Letters on Himself and the Ashram

The Complete Works of Sri Aurobindo. Volume 35

Help and Guidance

Utility of Correspondence [18]

If I have to answer fully all the points in your long letter, I fear it will take me until Doomsday — though that, according to some calculations, is not far off. I will try to do it in a comparatively brief and unsatisfactory way, I have indeed written a good deal already. But as it may take me time to finish, I send an interim note.

I do not know why you should be suddenly bewildered by what I wrote — it is nothing new and we have been saying it since a whole eternity. I wrote this short answer in reference to a question which supposed that certain “perfections” must be demanded of the Divine Manifestation which seemed to me quite irrelevant to the reality. I put forward two propositions which appear to me indisputable unless we are to revise all spiritual knowledge in favour of modern European ideas about things.

First, the Divine Manifestation even when it manifests in mental and human ways has behind it a consciousness greater than the mind and not bound by the petty mental and moral conventions of this very ignorant human race — so that to impose these standards on the Divine is to try to do what is irrational and impossible.
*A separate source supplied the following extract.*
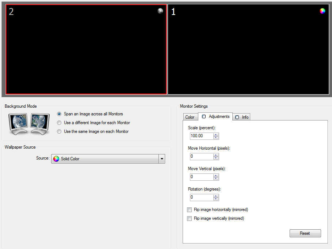This screenshot has width=332, height=249.
Task: Increase Scale percent with up arrow
Action: coord(216,134)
Secondly, this Divine Consciousness behind the apparent personality is concerned with only two things in a fundamental way — the Truth above and here below the Lila and the purpose of the incarnation or manifestation and it does what is necessary for that in the way its greater than human consciousness sees to be the necessary and intended way. I shall try if I can develop that when I write about it — perhaps I shall take your remarks about Rama and Krishna as the starting-point — but that I shall see hereafter.
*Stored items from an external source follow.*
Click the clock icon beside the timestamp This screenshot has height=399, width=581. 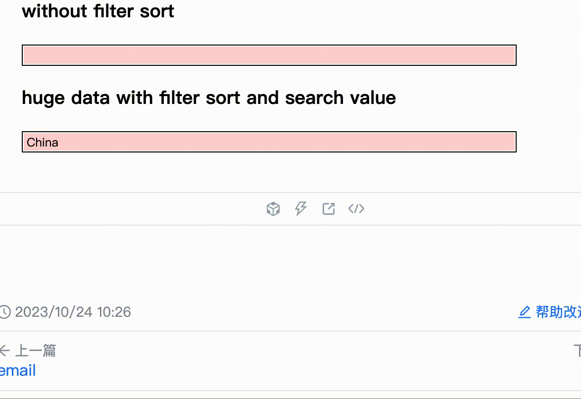tap(4, 312)
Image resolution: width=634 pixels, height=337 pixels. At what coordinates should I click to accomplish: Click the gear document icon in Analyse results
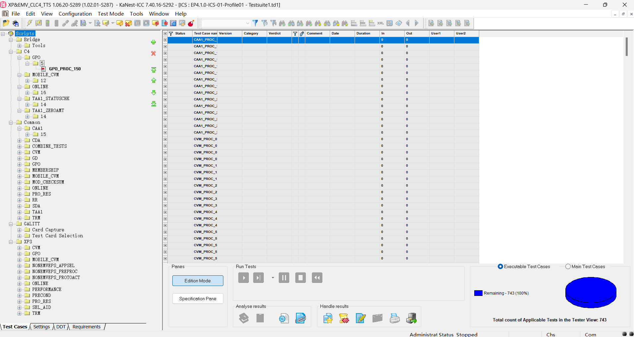pos(284,318)
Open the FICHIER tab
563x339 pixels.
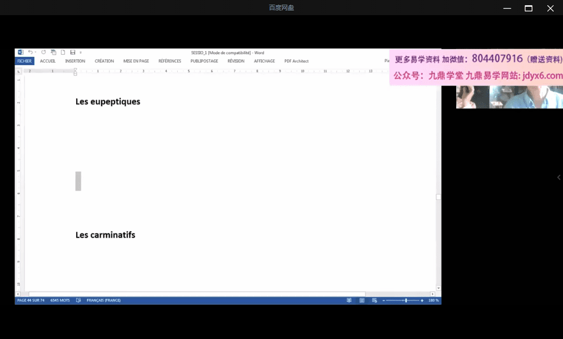(x=25, y=61)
But I do not understand how all that can prevent me from answering mental questions. On my own showing, if it is necessary for the divine purpose, it has to be done. Ramakrishna himself whom you quote for the futility of asking questions answered thousands of questions, I believe. But the answers must be such as Ramakrishna gave and such as I try to give, answers from a higher spiritual experience, from a deeper source of knowledge and not lucubrations of the logical intellect trying to coordinate its ignorance; still less can they be a placing of the Divine or the Divine Truth before the judgment of the intellect to be condemned or acquitted by that authority — for the authority here has no sufficient jurisdiction or competence. This also I shall try to explain — it is what I have started to do in a longer letter.